Stored data entries

++++++

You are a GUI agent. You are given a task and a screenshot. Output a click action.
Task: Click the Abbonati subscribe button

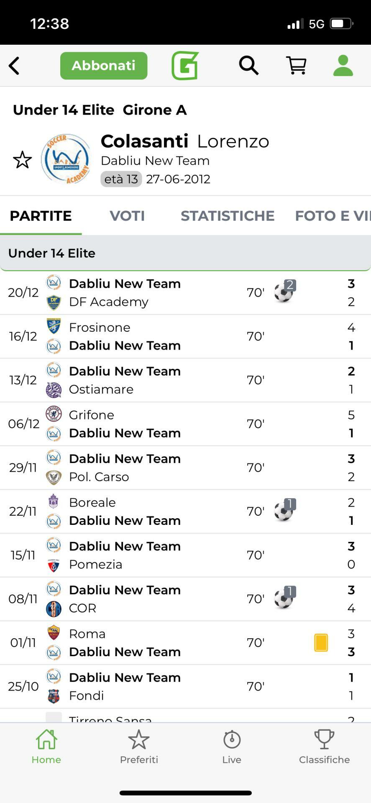(104, 66)
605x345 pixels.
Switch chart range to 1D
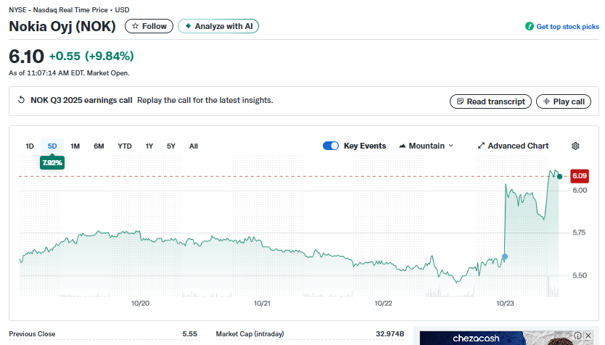click(30, 146)
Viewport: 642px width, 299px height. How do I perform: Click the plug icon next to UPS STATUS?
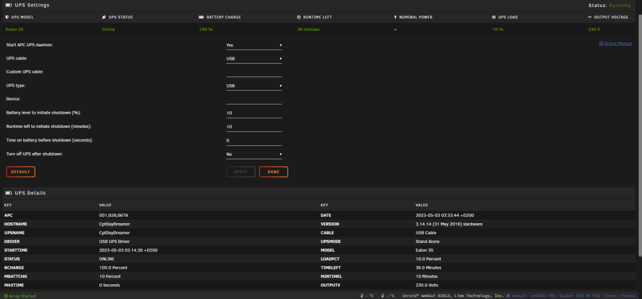click(103, 17)
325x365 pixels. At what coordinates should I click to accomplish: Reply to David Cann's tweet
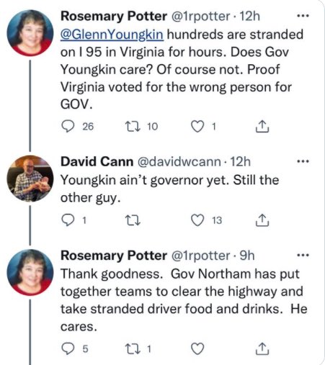coord(68,220)
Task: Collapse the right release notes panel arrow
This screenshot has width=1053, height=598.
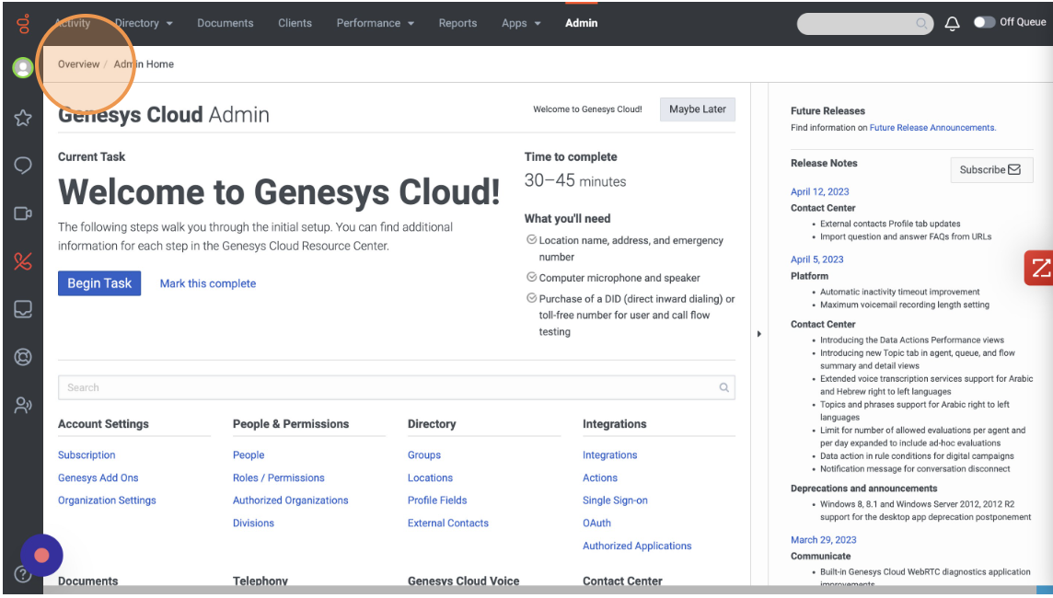Action: 759,333
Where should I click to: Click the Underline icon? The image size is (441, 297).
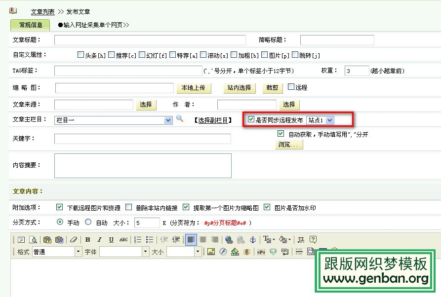click(111, 240)
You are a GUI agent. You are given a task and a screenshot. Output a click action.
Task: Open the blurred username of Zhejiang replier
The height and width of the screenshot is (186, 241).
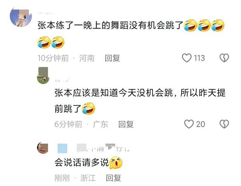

++++++

TASK TO CARRY OUT
Print, exactly and only, the lines running from the line with "325x365 pixels. At" through the last line of the data, including both. Skip any picture.

EXERCISE OUTPUT
325x365 pixels. At what coordinates should I click to accomplish: Reply to David Cann's tweet
coord(68,220)
Task: Collapse the right release notes panel arrow
This screenshot has width=1053, height=598.
Action: 759,333
Where should I click to: Click the Underline icon? The image size is (441, 297).
click(111, 240)
You are a GUI agent. You are given a task and a screenshot. Output a click action.
Task: Open the blurred username of Zhejiang replier
The height and width of the screenshot is (186, 241).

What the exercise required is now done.